Mon ressenti concernant la pièce en elle-même est plutôt positif. La mise en scène était plaisante bien que j'ai été surpris par l'utilisation de costumes et de musique modernes. Je m'attendais en effet à des costumes d'époque. Pour autant, je crois qu'un tel choix a permis de montrer que les évènements sont atemporels et peuvent donc très bien avoir lieu de nos jours. J'ai ainsi été étonné de voir que même si le texte a été écrit au XVIII ème siècle, il est encore d'actualité aujourd'hui.  Le seul regret que je peux avoir est que la représentation était trop courte (1 heure seulement). Cette expérience positive m'encourage donc à récidiver dès que possible.

Lors de cette soirée, j'ai pu constater que le public était assez homogène. Il s'agissait majoritairement d'adultes  (+ 35 ans) avec une forte proportion de personnes d'un certain âge. Les jeunes étaient donc très peu présents. Cela peut s'expliquer par le type de pièce (classique) ainsi que par l'horaire (vendredi soir). Néanmoins, ces explications ne me paraissent pas suffisantes et je crois qu'il faut aller plus loin afin de cerner l'ensemble du problème. D'ailleurs, j'ai été moi-même confronté à ces difficultés.

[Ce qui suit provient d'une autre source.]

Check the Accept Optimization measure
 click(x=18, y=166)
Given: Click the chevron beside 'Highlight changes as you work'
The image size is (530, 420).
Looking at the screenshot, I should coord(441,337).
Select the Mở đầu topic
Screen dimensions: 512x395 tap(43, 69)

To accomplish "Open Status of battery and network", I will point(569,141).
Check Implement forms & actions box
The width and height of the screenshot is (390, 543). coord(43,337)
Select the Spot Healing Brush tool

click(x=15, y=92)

La première chose est l'image que l'on se fait du théâtre. Pour beaucoup, le théâtre est "nul, ennuyeux, dépassé, trop intello ...". Il est donc nécessaire de dépasser ces a priori.

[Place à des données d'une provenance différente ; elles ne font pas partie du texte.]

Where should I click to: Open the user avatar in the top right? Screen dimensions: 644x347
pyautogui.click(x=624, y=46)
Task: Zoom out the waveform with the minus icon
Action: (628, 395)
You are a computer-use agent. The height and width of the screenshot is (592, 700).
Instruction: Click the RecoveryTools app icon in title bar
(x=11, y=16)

Le deuxième point est que l'on manque d'informations. Personnellement, j'habite à deux minutes de l'amphithéâtre de ma commune. Pourtant, je ne dispose d'aucun renseignement sur les représentations. Cela pose également le problème du choix de la pièce. Comment un novice peut-il faire décider d'aller voir une pièce plutôt qu'une autre alors qu'il ne dispose pas des connaissances nécessaires ? Cela est une opération délicate et pour ma part, les critères subjectifs ont pris le dessus.

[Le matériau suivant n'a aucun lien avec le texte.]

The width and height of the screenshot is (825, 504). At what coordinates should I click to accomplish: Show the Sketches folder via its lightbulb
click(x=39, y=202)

Enfin, la question du prix est bien évidemment à prendre en compte. A titre indicatif, le plein tarif est à 15 €  dans ma ville et il en coûtera 6 € pour les étudiants, lycéens ... Or il ne s'agit que d'un petit amphithéâtre où les prix sont relativement modestes comparativement aux structures de plus grande taille. Pour moi, une telle gamme de tarifs est tout simplement rédhibitoire pour les occasionnels. Rendez-vous compte qu'aller voir  "la dispute" de Marivaux revient plus cher que d'aller voir Avatar (15 € contre 11,70 €). Cela me semble tout de même curieux alors que les théâtres sont délaissés par la jeunesse. Cette politique tarifaire revient donc à renoncer aux jeunes et aux plus défavorisés. La culture doit-elle rester une affaire de riches ?

Maintenant que les constats sont posés, il faut se pencher sur les éventuelles solutions à y apporter. Je crois qu'il est important de redonner au théâtre ses lettres de noblesse. Cela passe notamment par davantage de communication autour des différents évènements théâtraux. Cela permettra de vulgariser le théâtre et de dédramatiser le fait d'aller voir une pièce. En outre, des efforts devraient être réalisés afin de séduire un public plus large.
Ces solutions ne pourront évidemment pas faire du théâtre le divertissement préféré des Français. Pourtant, elles pourraient permettre de lui donner une plus grande visibilité.

"Nous voulons de la vie au théâtre, et du théâtre dans la vie" disait Jules Renard (écrivain français, 1864-1910). Tâchons donc de contribuer à ce que son souhait puisse se réaliser.